Op 16 april 2025 is bij deze bedrijfsinbraak dezelfde modus operandi toegepast als onder 1 ten laste is gelegd: het op de fiets aankomen, het openbreken van de sleutelkastjes bij het pand en het gebruik maken van buit gemaakte sleutels en het stelen van goederen. Meer verbalisanten hebben verdachte op de camerabeelden van deze inbraken op 16 april 2025 herkend als degene die de sleutelkastjes openbreekt, het bedrijfspand binnengaat en met een grijze laptop verlaat.
Uit de camerabeelden en de herkenning door verbalisanten, blijkt dat verdachte enkele uren later in de nacht van 16 op 17 april 2025 met twee mededaders het pand van [bedrijf 6] binnengaat door middel van een valse sleutel. Naast verdachte is ook [medeverdachte] (hierna: [medeverdachte] ) herkend door verbalisanten. Enkele dagen hierna zijn bovendien bij een doorzoeking van het voertuig van [medeverdachte] in een jas het paspoort van verdachte en een aantal van de bij van [bedrijf 6] gestolen goederen gevonden. Verdachte heeft hierover op de zitting verklaard dat hij samen met [medeverdachte] in deze auto is geweest en zijn jas daarin heeft achtergelaten. Gelet op hetgeen door de verbalisanten op de beelden is gezien en de herkenning van verdachte en [medeverdachte] op de camerabeelden, oordeelt de rechtbank dat sprake is geweest van een nauwe en bewuste samenwerking tussen verdachte, [medeverdachte] en de onbekend gebleven persoon bij de inbraak van 17 april 2025 en dat hierom sprake is van medeplegen van de op 17 april 2025 gepleegde bedrijfsinbraak.
Op 16 mei 2025 vond een bedrijfsinbraak plaats bij [bedrijf 7] in Amsterdam. De rechtbank oordeelt op basis van de in
bijlage IIopgenomen bewijsmiddelen dat verdachte de hier ten laste gelegde inbraak heeft gepleegd. De rechtbank overweegt daartoe dat sprake is van een dader die komt aanfietsen en na het forceren van een schuifdeur het pand betreedt met een tas en met een tas het pand weer verlaat, waarna het bedrijf IT hardware mist. Verdachte is door verbalisanten herkend op camerabeelden.
Op 12 juli 2025 vond een diefstal plaats uit de centrale hal van een wooncomplex in Amsterdam. Het betroffen JBL oordopjes die [slachtoffer] had gekocht en die op 11 juli 2025 om 22:00 uur waren bezorgd in het wooncomplex.

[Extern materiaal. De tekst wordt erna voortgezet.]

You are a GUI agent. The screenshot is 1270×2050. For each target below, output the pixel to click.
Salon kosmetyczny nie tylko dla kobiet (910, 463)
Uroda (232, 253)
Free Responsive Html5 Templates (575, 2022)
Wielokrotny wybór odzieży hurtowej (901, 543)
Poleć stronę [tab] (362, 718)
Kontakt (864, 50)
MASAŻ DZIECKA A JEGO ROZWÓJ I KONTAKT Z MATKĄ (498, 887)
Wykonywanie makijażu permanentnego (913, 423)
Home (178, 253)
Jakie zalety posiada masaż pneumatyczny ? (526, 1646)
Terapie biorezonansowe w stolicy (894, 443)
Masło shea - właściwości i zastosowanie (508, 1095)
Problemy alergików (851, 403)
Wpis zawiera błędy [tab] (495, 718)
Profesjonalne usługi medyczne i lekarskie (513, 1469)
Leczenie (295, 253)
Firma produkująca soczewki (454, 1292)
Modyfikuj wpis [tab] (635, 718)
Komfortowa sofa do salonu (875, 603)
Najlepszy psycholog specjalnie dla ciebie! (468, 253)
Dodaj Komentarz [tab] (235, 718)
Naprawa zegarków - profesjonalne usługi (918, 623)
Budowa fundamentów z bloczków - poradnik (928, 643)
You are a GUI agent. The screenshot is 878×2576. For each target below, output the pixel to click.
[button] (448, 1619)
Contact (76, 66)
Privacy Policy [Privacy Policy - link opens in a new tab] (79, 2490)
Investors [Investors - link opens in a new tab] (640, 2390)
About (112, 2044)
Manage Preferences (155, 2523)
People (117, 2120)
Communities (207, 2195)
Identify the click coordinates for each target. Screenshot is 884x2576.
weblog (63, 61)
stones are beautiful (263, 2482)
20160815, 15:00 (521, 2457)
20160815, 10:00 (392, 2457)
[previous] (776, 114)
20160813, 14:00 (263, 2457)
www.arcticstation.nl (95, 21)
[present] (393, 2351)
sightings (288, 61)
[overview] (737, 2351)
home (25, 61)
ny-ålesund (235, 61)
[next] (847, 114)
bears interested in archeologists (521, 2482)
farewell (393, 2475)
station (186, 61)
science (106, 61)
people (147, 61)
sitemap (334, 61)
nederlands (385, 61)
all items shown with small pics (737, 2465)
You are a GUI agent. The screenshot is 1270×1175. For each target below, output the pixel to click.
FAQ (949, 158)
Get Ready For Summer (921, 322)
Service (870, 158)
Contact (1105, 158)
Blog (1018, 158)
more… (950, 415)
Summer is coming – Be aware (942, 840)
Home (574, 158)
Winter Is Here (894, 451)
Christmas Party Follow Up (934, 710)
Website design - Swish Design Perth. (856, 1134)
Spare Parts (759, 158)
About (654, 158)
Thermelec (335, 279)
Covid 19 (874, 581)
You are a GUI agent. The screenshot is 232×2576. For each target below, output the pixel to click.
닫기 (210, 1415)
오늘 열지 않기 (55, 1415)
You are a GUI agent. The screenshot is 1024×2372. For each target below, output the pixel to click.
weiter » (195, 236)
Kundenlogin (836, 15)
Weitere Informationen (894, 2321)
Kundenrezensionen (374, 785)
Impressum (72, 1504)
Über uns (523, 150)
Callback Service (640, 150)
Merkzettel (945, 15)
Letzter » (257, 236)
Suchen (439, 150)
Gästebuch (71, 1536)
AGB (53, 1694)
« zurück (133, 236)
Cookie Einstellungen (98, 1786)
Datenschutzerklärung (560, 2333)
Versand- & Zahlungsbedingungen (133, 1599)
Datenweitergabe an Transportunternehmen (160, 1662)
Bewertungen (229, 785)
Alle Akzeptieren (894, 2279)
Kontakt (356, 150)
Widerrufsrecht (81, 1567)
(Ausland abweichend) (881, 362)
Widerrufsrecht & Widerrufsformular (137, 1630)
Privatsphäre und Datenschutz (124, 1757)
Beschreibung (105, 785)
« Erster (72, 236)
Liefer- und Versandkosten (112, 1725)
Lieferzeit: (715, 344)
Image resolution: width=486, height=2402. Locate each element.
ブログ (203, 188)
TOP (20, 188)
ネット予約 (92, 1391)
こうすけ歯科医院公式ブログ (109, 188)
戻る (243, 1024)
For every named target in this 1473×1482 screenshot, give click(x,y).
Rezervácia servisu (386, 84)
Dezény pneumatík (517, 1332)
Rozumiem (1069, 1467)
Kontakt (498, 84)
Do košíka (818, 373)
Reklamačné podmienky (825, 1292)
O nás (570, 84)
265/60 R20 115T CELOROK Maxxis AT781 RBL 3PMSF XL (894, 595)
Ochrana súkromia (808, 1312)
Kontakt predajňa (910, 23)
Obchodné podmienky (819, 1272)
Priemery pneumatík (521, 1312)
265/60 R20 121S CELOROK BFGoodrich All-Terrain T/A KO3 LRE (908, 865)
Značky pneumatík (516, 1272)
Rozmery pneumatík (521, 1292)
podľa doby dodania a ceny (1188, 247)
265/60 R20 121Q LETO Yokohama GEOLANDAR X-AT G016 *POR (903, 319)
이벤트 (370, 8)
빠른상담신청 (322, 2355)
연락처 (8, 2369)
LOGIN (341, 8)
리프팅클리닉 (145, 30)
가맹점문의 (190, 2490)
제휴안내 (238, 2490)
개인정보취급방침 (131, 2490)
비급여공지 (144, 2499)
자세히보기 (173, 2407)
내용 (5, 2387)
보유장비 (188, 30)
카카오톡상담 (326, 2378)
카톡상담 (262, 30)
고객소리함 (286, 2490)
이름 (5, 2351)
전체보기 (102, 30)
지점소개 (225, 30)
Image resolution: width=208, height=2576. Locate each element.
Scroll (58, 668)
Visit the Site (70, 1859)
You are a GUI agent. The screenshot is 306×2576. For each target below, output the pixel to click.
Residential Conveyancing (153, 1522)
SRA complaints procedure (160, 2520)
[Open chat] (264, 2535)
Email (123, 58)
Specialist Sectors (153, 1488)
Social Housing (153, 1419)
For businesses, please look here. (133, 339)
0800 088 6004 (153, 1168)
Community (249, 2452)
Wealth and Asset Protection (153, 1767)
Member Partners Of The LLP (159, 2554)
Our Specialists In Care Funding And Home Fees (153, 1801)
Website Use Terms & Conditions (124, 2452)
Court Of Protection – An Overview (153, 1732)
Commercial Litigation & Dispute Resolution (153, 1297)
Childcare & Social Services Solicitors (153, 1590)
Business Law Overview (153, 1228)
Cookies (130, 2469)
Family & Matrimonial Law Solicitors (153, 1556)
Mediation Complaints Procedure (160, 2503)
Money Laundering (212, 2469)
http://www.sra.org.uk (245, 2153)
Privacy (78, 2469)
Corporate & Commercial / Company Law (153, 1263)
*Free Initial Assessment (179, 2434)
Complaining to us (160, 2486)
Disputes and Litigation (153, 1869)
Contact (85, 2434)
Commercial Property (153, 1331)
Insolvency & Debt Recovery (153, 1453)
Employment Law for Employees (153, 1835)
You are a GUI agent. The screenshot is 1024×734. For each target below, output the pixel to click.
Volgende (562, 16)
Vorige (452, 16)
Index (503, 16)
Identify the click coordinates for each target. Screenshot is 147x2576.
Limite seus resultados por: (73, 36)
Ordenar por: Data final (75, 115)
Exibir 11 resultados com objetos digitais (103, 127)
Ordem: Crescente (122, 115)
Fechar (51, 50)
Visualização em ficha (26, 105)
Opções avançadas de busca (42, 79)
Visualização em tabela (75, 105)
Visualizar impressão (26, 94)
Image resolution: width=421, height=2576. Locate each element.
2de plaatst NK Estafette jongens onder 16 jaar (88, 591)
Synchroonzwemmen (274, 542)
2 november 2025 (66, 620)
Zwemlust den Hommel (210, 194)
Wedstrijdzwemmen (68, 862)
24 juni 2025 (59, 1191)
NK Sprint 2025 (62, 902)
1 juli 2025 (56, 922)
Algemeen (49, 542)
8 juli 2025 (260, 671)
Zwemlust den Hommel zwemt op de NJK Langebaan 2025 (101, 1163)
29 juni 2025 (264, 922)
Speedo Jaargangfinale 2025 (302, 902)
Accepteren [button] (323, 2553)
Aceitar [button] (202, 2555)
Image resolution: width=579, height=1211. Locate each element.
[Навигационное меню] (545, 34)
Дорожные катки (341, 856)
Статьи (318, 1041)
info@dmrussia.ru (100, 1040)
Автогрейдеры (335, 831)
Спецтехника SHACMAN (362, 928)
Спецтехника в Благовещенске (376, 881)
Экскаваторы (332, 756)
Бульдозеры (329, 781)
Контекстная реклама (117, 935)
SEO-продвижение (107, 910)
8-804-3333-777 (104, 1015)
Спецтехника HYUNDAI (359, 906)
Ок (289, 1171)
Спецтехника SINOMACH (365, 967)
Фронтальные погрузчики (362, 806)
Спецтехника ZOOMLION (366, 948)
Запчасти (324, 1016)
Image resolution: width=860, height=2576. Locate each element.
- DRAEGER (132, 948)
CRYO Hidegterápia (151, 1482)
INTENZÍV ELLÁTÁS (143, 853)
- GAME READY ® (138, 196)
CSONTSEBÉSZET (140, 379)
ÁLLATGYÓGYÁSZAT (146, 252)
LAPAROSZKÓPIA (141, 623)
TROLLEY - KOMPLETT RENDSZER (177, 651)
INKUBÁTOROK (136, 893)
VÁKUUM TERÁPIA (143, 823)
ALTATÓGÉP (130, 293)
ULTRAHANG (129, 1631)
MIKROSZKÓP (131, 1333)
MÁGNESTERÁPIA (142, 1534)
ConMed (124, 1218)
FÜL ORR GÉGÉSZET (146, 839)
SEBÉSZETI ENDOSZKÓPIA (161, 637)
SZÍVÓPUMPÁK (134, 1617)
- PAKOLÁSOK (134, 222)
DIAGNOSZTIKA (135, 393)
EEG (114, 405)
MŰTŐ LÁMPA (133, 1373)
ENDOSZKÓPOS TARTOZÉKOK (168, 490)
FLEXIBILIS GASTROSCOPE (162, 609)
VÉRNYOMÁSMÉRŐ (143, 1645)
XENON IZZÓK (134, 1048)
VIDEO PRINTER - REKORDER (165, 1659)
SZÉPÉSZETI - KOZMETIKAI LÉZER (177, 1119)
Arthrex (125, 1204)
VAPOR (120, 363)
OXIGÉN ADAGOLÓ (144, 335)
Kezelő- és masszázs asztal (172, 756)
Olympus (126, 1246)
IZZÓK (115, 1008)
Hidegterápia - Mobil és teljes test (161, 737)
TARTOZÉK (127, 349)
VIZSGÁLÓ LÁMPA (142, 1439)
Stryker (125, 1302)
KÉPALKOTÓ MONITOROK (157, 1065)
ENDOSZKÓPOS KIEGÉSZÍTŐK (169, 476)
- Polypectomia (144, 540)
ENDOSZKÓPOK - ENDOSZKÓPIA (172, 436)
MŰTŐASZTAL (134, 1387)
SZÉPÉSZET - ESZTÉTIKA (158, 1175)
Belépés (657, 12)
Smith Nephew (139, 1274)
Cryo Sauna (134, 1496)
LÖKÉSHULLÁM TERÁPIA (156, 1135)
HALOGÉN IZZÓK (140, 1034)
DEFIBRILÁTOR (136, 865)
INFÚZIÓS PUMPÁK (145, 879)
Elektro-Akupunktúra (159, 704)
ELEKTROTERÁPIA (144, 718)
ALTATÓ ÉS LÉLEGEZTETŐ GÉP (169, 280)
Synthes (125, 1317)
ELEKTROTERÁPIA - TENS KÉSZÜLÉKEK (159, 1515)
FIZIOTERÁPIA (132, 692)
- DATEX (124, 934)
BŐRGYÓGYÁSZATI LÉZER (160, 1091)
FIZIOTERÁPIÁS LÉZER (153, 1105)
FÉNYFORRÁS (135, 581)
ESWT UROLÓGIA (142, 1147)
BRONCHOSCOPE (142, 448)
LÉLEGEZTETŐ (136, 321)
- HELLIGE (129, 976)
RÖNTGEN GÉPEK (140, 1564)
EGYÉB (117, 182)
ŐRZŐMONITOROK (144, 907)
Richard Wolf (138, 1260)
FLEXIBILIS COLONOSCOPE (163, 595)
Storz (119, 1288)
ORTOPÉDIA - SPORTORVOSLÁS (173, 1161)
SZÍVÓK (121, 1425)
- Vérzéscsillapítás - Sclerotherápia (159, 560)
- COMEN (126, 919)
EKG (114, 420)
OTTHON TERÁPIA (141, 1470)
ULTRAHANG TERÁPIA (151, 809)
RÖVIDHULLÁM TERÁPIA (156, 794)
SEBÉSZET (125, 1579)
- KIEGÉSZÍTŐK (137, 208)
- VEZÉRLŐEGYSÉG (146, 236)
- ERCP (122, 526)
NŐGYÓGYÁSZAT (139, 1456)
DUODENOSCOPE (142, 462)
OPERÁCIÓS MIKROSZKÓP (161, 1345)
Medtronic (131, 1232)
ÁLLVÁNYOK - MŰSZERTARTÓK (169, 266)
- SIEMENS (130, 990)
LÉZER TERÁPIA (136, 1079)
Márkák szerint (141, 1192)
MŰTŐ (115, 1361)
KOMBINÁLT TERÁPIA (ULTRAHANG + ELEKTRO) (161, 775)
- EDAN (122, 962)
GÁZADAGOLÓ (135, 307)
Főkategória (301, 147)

De rechtbank oordeelt op basis van de in
bijlage IIopgenomen bewijsmiddelen dat verdachte deze onder 5 ten laste gelegde diefstal heeft gepleegd. De rechtbank overweegt daartoe dat er camerabeelden van de hal van het wooncomplex zijn van 12 juli 2025 omstreeks 00:58 uur, waarop verdachte door meer verbalisanten is als degene die komt aangefietst, die zich de toegang verschaft tot de hal en uit een pakketje dat daar op een bank ligt een wit doosje wegneemt.
De rechtbank komt op basis van het dossier niet tot bewezenverklaring van het ten laste gelegde element van braak, omdat niet is gebleken hoe de deur tot het wooncomplex is geopend.